## DIRECTIONS
Copy the entries word for word. Keep the pictures out.

## EXTRACTED RECORDS
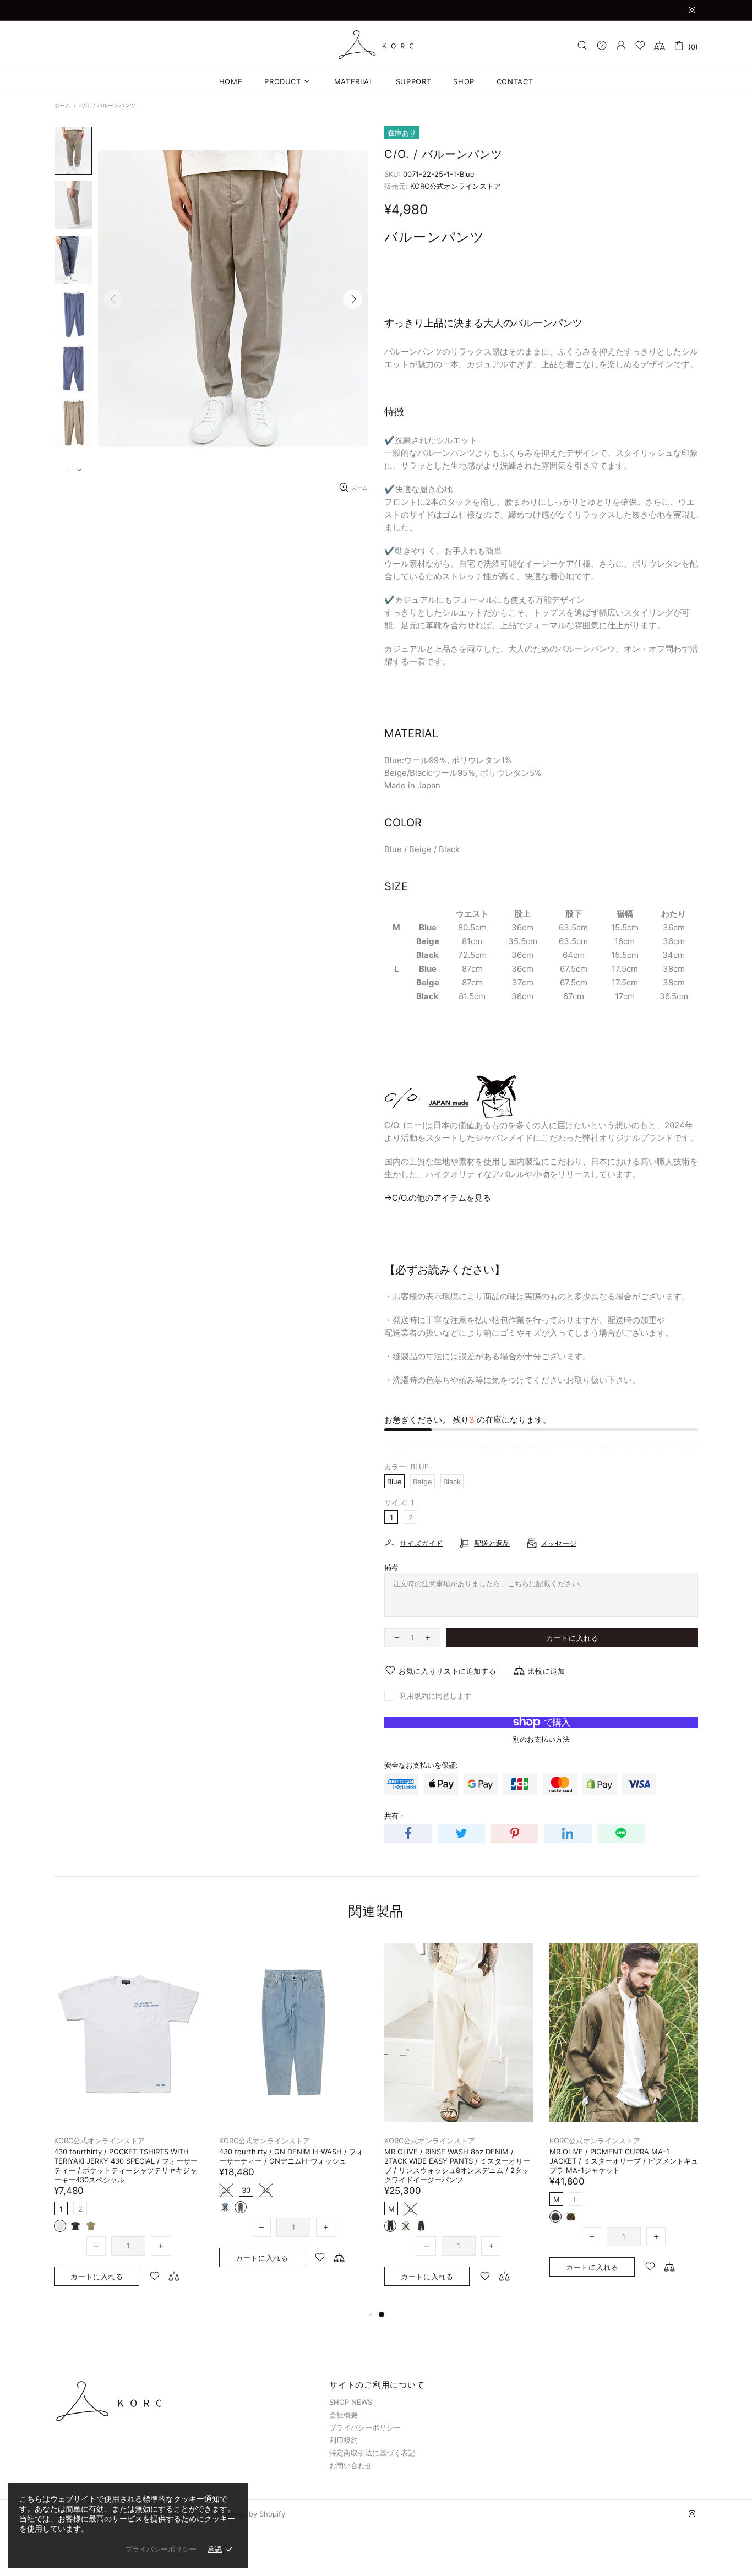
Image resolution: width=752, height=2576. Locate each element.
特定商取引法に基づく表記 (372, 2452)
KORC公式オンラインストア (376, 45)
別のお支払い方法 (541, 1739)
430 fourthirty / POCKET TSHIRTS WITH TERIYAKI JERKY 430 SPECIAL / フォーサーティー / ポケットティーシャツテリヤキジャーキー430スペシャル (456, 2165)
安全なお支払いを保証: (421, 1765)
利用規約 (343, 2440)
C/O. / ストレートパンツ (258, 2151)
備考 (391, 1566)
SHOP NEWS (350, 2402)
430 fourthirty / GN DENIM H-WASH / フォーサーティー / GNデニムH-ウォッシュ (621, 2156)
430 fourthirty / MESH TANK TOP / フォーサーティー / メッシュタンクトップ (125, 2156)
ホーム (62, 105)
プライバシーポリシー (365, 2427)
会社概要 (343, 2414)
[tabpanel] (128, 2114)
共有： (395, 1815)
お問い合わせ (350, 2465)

## SOLUTION TO THIS TASK
Image resolution: width=752, height=2576. Locate each element.
特定商取引法に基づく表記 (372, 2452)
KORC公式オンラインストア (376, 45)
別のお支払い方法 (541, 1739)
430 fourthirty / POCKET TSHIRTS WITH TERIYAKI JERKY 430 SPECIAL / フォーサーティー / ポケットティーシャツテリヤキジャーキー430スペシャル (456, 2165)
安全なお支払いを保証: (421, 1765)
利用規約 (343, 2440)
C/O. / ストレートパンツ (258, 2151)
備考 (391, 1566)
SHOP NEWS (350, 2402)
430 fourthirty / GN DENIM H-WASH / フォーサーティー / GNデニムH-ウォッシュ (621, 2156)
430 fourthirty / MESH TANK TOP / フォーサーティー / メッシュタンクトップ (125, 2156)
ホーム (62, 105)
プライバシーポリシー (365, 2427)
会社概要 (343, 2414)
[tabpanel] (128, 2114)
共有： (395, 1815)
お問い合わせ (350, 2465)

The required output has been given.